## [Records for processing]
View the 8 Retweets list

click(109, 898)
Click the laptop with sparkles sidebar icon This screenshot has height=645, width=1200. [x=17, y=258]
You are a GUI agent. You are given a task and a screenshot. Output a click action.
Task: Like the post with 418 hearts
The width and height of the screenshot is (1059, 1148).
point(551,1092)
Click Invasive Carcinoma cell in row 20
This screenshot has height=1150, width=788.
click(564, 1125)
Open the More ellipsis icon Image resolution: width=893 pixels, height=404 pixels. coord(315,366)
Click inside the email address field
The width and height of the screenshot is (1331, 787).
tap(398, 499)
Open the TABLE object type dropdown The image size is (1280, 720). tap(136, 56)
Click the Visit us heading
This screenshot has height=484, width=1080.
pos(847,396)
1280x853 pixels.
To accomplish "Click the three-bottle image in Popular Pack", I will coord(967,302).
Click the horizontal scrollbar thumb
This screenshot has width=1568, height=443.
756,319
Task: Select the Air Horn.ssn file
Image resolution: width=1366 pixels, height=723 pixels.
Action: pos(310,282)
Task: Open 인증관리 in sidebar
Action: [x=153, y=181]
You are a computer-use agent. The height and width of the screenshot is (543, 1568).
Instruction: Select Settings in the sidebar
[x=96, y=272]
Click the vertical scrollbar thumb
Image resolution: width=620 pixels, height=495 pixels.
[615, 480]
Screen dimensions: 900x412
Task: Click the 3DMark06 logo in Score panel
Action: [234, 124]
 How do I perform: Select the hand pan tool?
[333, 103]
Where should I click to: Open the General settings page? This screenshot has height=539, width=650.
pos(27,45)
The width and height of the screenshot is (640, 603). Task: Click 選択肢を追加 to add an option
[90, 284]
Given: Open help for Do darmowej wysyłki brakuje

## [What is needed]
Set down, exactly and in full, the lines from the one containing "The width and height of the screenshot is (640, 603)." through the end of the entries; no other line belongs.

## [Response box]
The width and height of the screenshot is (640, 603). Task: Click 選択肢を追加 to add an option
[90, 284]
Given: Open help for Do darmowej wysyłki brakuje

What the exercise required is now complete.